Мой прогноз, что вряд ли какие-то существенные изменения случатся. Я видел, что теперь собираются создавать новое министерство по делам национальностей взамен существующего агентства. Это какие-то бюрократические действия, которые мало отношения имеют к реальной жизни. Скорее попытка системы как-то эту повестку отработать.

Существенные изменения — визовый въезд или какое-то масштабное изменение миграционных квот — мне трудно это представить, потому что где взять эти трудовые ресурсы? И так с ними проблема, потому что и рубль дешевый и в России небезопасно, и в военкоматы забирают.

Я вот какое-то время пожил в Вильнюсе. И там в какой-то момент стало очень много таксистов из стран Центральной Азии, русскоговорящих, как правило, и почти все с опытом работы в российских городах: Москва и не только. То есть люди просто поехали из Москвы на заработки в Вильнюс. И мы разговаривали со многими таксистами, и они говорили, что в Вильнюсе и платят побольше и денег получается заработать побольше и, что важно отношение людей другое.

Н.ВАСИЛЕНКО: При этом попасть туда тяжелее, потому что Литва — это Европейский союз. Там другие входные требования. Назовём это так.

Д.КОЛЕЗЕВ: Вероятно, да. Я не знаю, насколько это я не проводил специального исследования, но по разговору у меня сложилось впечатление, что попадать в Москву и попадать в Вильнюс примерно одинаково для этих людей по сложности. Но уровень ксенофобии в Европе они отмечали более низкий по сравнению с Москвой, где, конечно, с этим серьезные проблемы.

Н.ВАСИЛЕНКО: Поддержите трансляцию лайком, поделитесь с друзьями. Поддержите проект «Живой гвоздь» и «Дилетант», зайдя в наш книжный магазин shop.diletant.media, где прошу обратить особое внимание на наш оригинальный продукт комикс «Спасти княжну Тараканову».

Раз уж мы начали разбирать органы пропаганды, как вам кажется, является РПЦ сейчас эффективным органом пропаганды? Мы недавно видели в телеграм-канале «Православие и зомби» слив церковного приказа о том, что священникам надлежит ежедневно читать молитву о Святой Руси. Казалось бы, это работа с паствой. Но в то же время, если на статистику Рождественской службы в церковь пришли только миллион человек, хотя православными себя называют намного больше.

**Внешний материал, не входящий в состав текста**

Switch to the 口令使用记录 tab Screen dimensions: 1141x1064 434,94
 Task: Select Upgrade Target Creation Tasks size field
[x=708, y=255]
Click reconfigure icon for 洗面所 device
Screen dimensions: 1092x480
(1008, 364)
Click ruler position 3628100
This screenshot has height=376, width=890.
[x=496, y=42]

Д.КОЛЕЗЕВ: Для своей аудитории и является. Может быть, не все знают, что молитва о Святой Руси — это молитва о войне, собственно, о поддержки Российской армии в войне против Украины. И давно известно, что эта молитва читается в российских церквях, и что ее обязательно читать, если я не ошибаюсь, еще с сентября 22-го года, когда патриарх Кирилл впервые прочитал эту молитву. И после этого это стало не просто элементом пропаганды, это стало еще способом проверить священников на лояльность российскому государству, РПЦ и лично патриарху Кириллу. Потому что те священники, которые отказывались читать эту молитву или заменяли в ней некоторые слова, которые пытались эту молитву изменить так, чтобы она была не о войне, а о мире, — эти священники часто становились жертвами доносов, причем со стороны собственных прихожан, как правило. И, по-моему, порядка трех десятков человек были лишены сана. Что довольно суровая репрессия для духовенства, потому что когда ты лишаешься сана, ты лишаешься всего: статуса, заработка, той единственно карьеры, которая у тебя была. Не все священники чем-то параллельно занимались в светской жизни, чтобы можно было себя и дальше кормить.

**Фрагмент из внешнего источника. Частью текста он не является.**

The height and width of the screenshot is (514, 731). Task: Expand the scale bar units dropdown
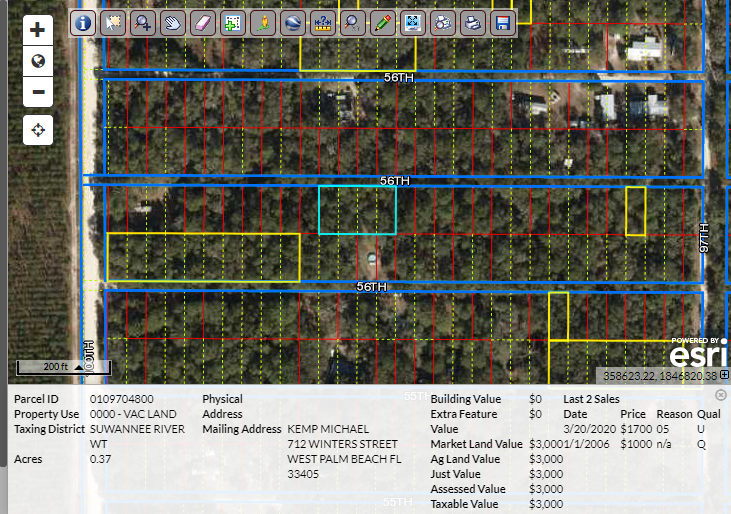pos(79,368)
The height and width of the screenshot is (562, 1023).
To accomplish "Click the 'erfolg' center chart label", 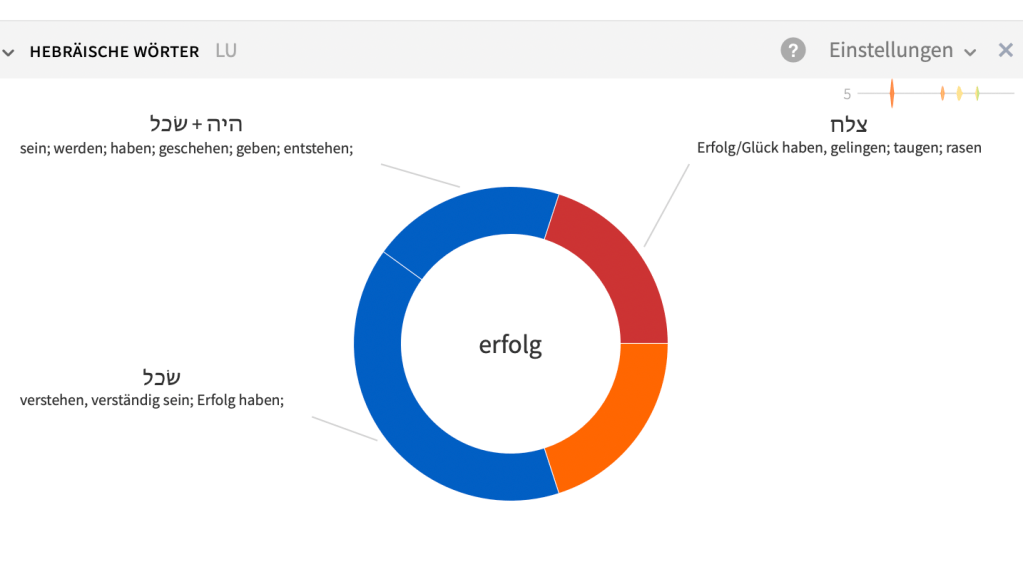I will click(510, 345).
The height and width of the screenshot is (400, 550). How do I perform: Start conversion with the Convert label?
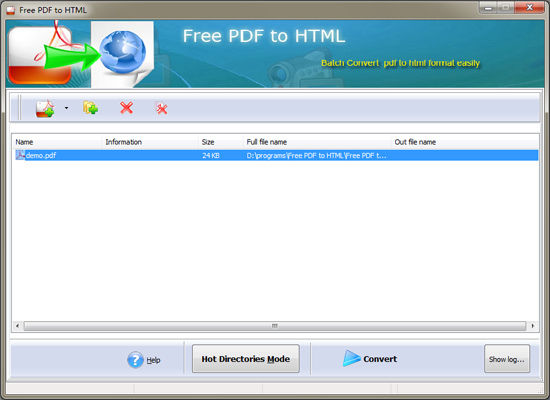(x=380, y=359)
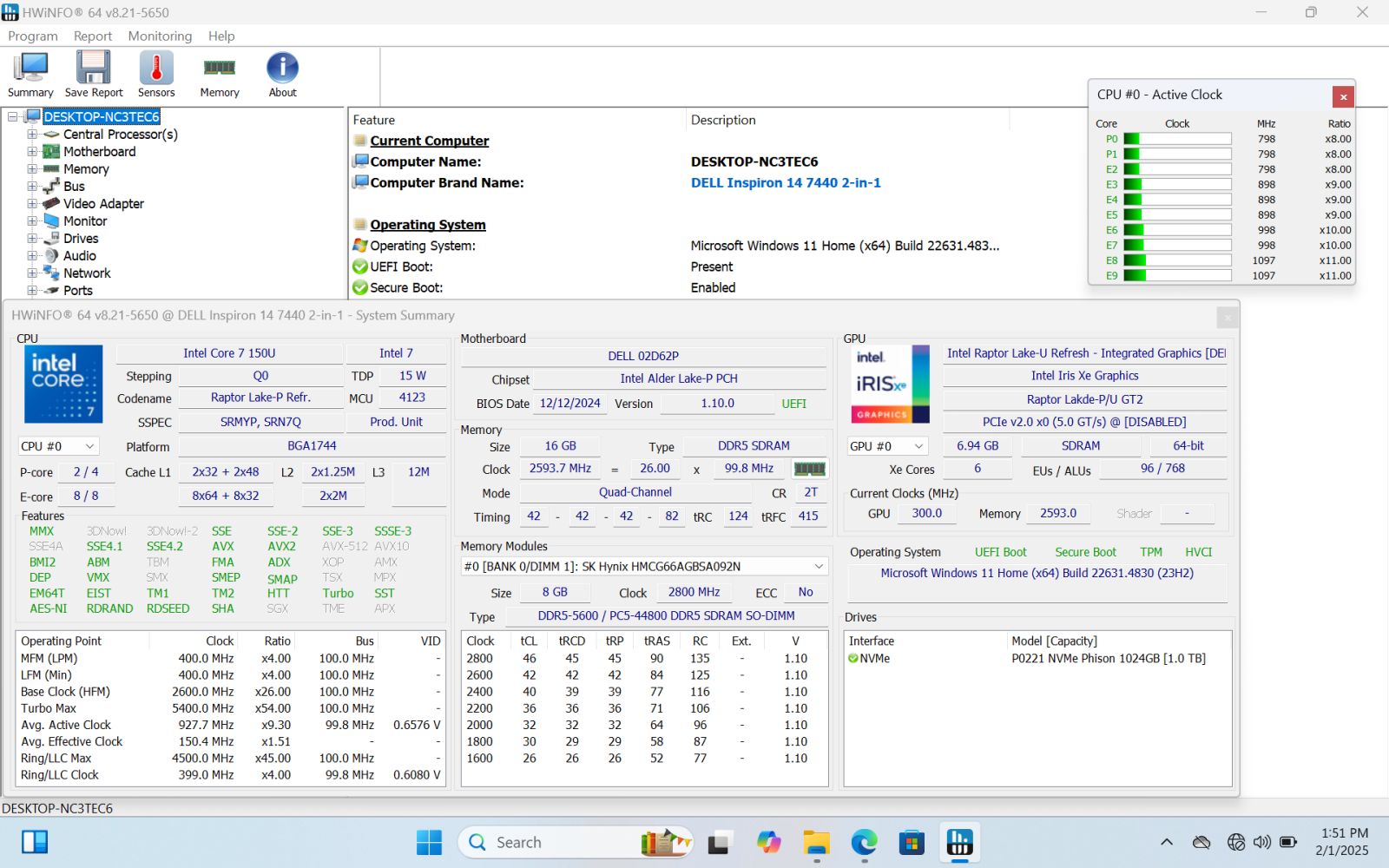The width and height of the screenshot is (1389, 868).
Task: Click the P0 core clock bar
Action: tap(1177, 139)

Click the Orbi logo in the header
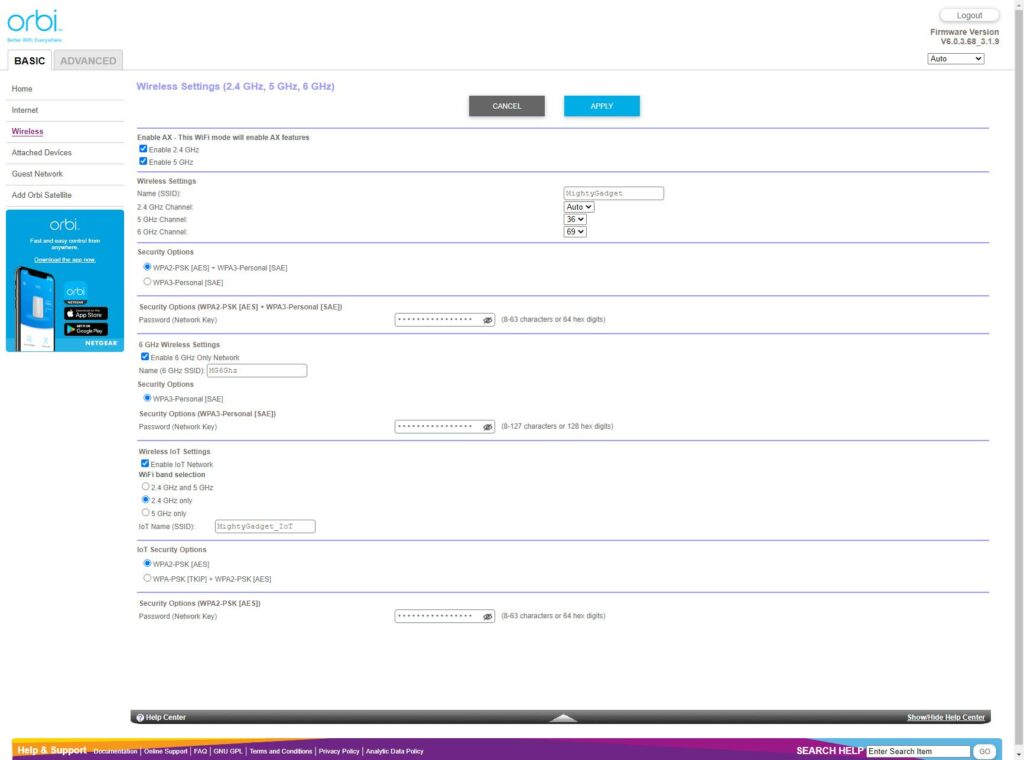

Поэтому это большая угроза для священников. Вы правы в том, что Русская православная церковь, её аудитория не столь широка, как ей, хотелось бы. По опросам себя православными называют довольно много россиян. Но в реальности церковь ходят не много и проповеди слушают не много людей. И те, кто слушает проповеди, не всегда им верят и не всегда разбирают слова молитв, которые звучат. Поэтому ресурс этот ограничен.

Но в принципе, мне кажется, здесь не стоит целью охватить с точки зрения РПЦ, всех. Важно как раз поддерживать такой Z-настрой какой-то пусть не очень большой, но активной и сплочённой группы, которая должна быть заметна, должна говорить, писать доносы, должна звучать и таким образом демонстрировать лояльность.

Так и в целом в российском обществе происходит. Активных сторонников войны по всем вопросам не так уж много, но им дают трибуну, им дают медийную подсветку так, чтобы они звучали громко, а остальных не было. И складывается впечатление полной фашизации общества, якобы все за войну. Мне кажется, это далеко не так.

Н.ВАСИЛЕНКО: Если говорить о трибунах, какие существуют? Просто такую базовую напоминалку сделаем.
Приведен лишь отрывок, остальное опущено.